Ross Cockrell said that being able to watch his sister compete in the Olympics was “amazing,” and even credited his performance at practice, in which he had intercepted three passes, to Anna.

“To see her go out there and perform as well as she did in adverse weather and adverse situations, and then go out to practice and do my thing, I was just feeling the magic she had,” Ross Cockrell said. “I think she passed it along to me.”

Tokyo is Anna Cockrell’s Olympic debut. In an interview following the U.S. Olympic trials in June, where she finished third and earned her ticket to Tokyo, she talked about her struggles with mental health.

“In 2019 I was super depressed, I didn’t want to be here anymore,” Cockrell, who graduated from the University of Southern California with her master’s in May, said between sobs. “To be standing here today as an Olympian is more than I can take.”

Anna Cockrell, 23, opened up about experiencing depression, which she has battled since her sophomore year of high school, in a commencement speech she gave at her undergraduate ceremony from U.S.C. in May 2019, describing how her perfectionism led her to suffer in silence to avoid seeming weak or having to ask for help.
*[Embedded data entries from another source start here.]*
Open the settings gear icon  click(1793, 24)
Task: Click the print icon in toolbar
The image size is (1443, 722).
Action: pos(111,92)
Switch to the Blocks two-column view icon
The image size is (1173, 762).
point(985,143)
After sustaining an injury at a competition that spring that she feared might end her season, she finally began to let others in, she said.

Leading up to her first race in Tokyo, Cockrell also published a letter to her 21-year-old self in the Players’ Tribune, ending it with words of affirmation to herself and to others who might be dealing with mental health issues.

“No matter what happens out here, I am important, I am worthy, I am valued and I matter,” Cockrell wrote. “And so do you.”